Такое внимание к эпизодическому лицу получит объяснение, если мы обратимся к хорошо известному спору декабристов с Пушкиным по поводу «Онегина»[12]. Марлинский очерчивает «онегинский тип» и низводит его с пьедестала, т. е. делает то, что, по его мнению, должен был сделать Пушкин.
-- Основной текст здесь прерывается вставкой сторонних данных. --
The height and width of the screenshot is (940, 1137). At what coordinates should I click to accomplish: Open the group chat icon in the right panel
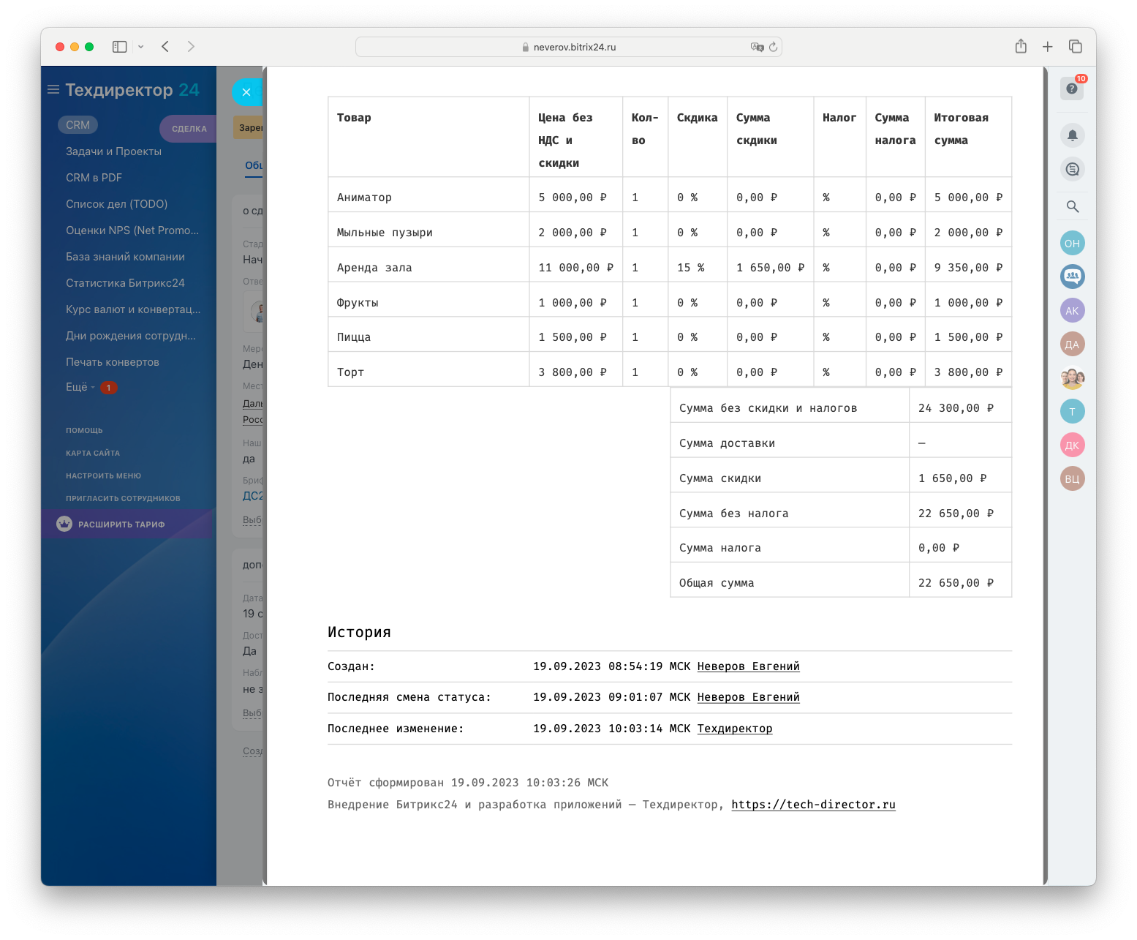click(x=1072, y=277)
На Онегина указывает и определение Границына как «доброго малого». Вместе с тем Марлинский пытается объяснить его характер, вполне понимая, что имеет дело с явлением общественной психологии.

Душевный склад Границына — удел поколения, «рожденного на границе двух веков». «…Восемнадцатый нас тянет за ноги к земле, а девятнадцатый — за уши кверху, — говорит он. — … На прошлое мы недоумки, в настоящем недоросли, а в будущем недоверки…»[13]. Характерно, что Онегин для Марлинского — «ненатуральный отвар XVIII века с байроновщиной»[14]. В его статье «О романе Н. Полевого „Клятва при гробе господнем“» XVIII веку посвящен целый пассаж: «Франция XVIII века наводнила нас песнями, гравюрами и книгами, постыдными для человечества, гибельными для юношества выдумками, охлаждающими сердца к доблестям старины, лишающими собственного уважения. Эти-то отвратительные подстрекания убивали в цвету лучшие надежды России, ставя целью бытия животные наслаждения, внушая неверие или, что еще хуже, равнодушие ко всему благородному в человеке, ко всему священному на земле!..»[15]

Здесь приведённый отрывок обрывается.